I’m skipping the poetry festival as I’m thinking I’m already feeling too poetic anyways.  I may have a minor shot to catch an evening after work tomorrow but that too seems better spent round dead done errands. 

I didn’t collect rocks from one significant place as it doesn’t and hasn’t existed for years and is repaved and tracked with lightrail west to golden, co.  I didn’t have any place to park that wasn’t dead obvious and well…. it isn’t exactly legal nor safe from what I saw to poach anywhere near.

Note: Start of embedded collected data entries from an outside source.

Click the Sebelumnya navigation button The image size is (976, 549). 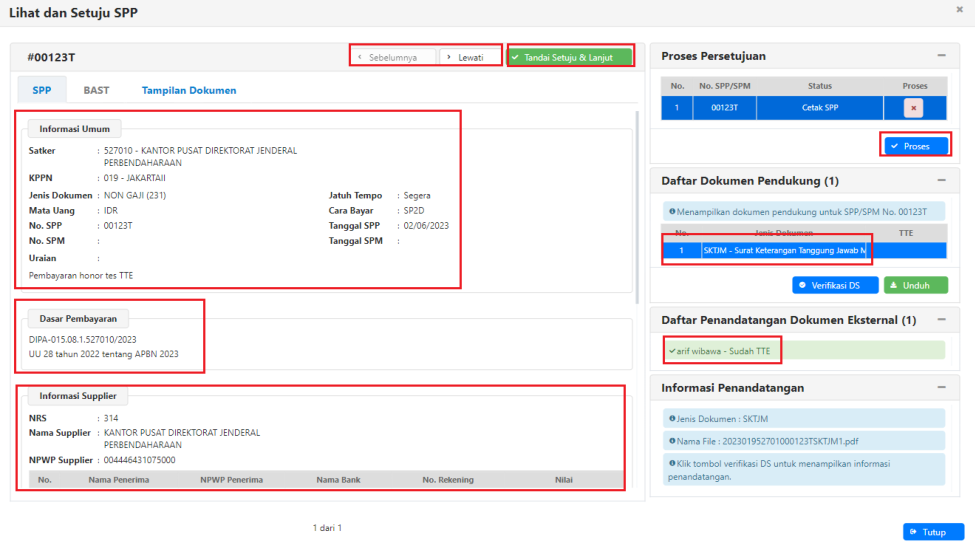pyautogui.click(x=394, y=57)
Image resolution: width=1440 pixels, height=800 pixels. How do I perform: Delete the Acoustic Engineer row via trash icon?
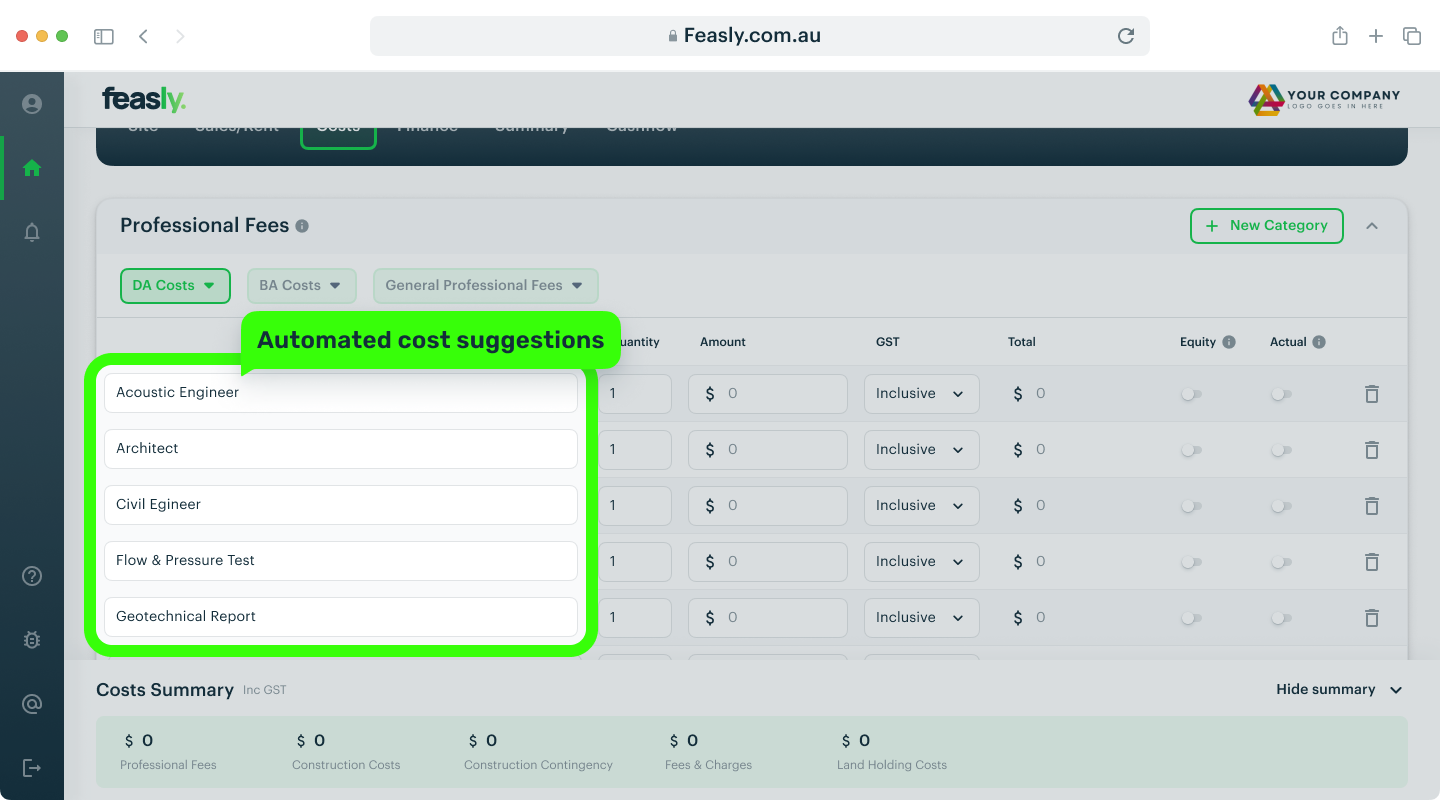click(x=1371, y=394)
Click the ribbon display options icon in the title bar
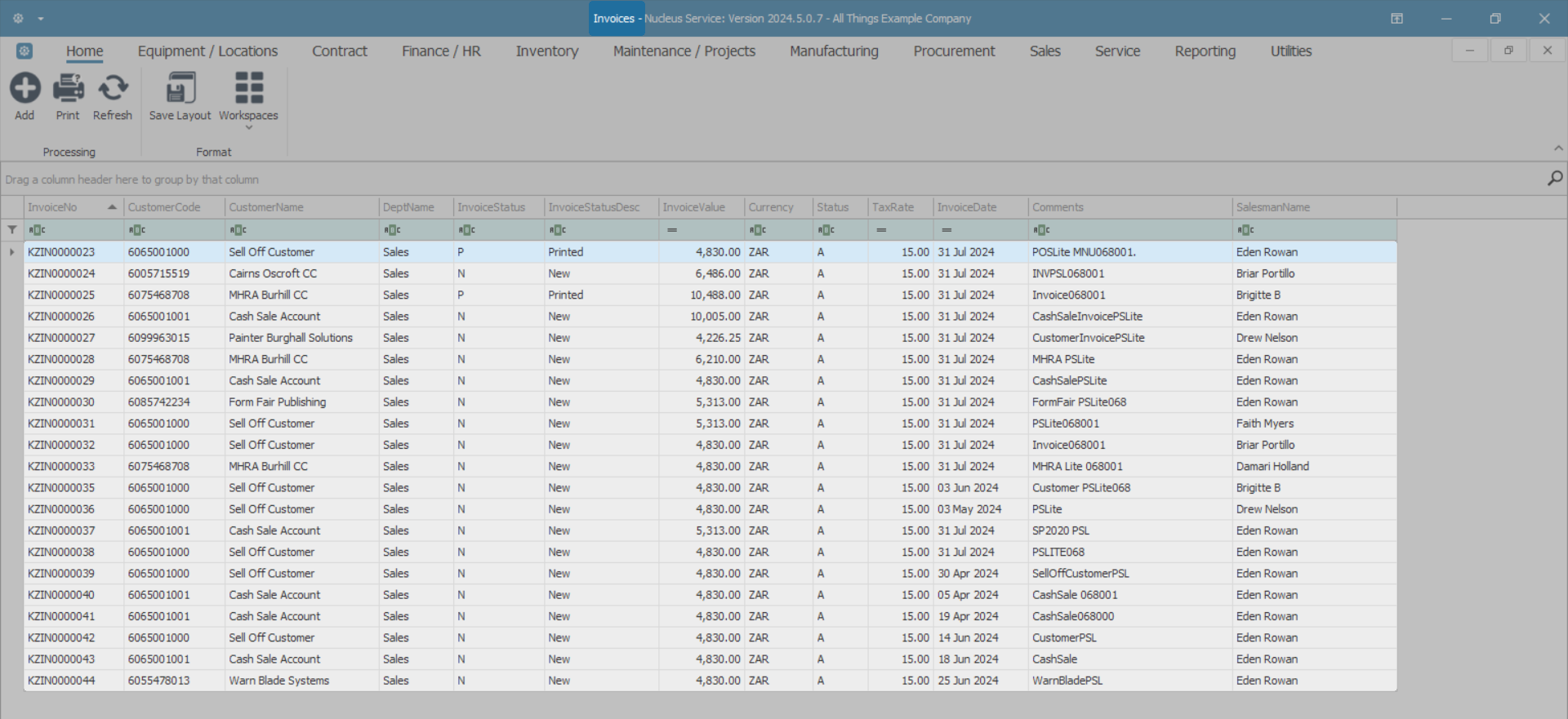Viewport: 1568px width, 719px height. pos(1396,19)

I got a simple phone to replace the one i still cant find as I see no reason to pay ten cents a minute and struggle to make my budget with it’s temp fill in which was re-carded half used and given to my barber.  that’s one of my errands to finish which is before it’s dead to get it’s charger to him.

speaking of the barber I did also get him a please dont get yourself tossed this summer to live with me bribe his lady pal of a neato with herb vaporizing smoking device mostly for the herb lifestyle with wax and herb and blankity – blasphemy my goodness! it was double from what I remember doubled again $10 effectly for a fancy quarter ounce which for anyone who doesn’t know is moderated partaking for a silly week! holy crap that stuff went up.  40% tax sure hasn’t helped.

Igot my phone paid as I said and replaced so unfortunately I have to wait a dayish to fix the other change to my billing amount and pay the other half.  my bill went down to every other month $75 ish versus the two smart phone plans at $100+  so yay there.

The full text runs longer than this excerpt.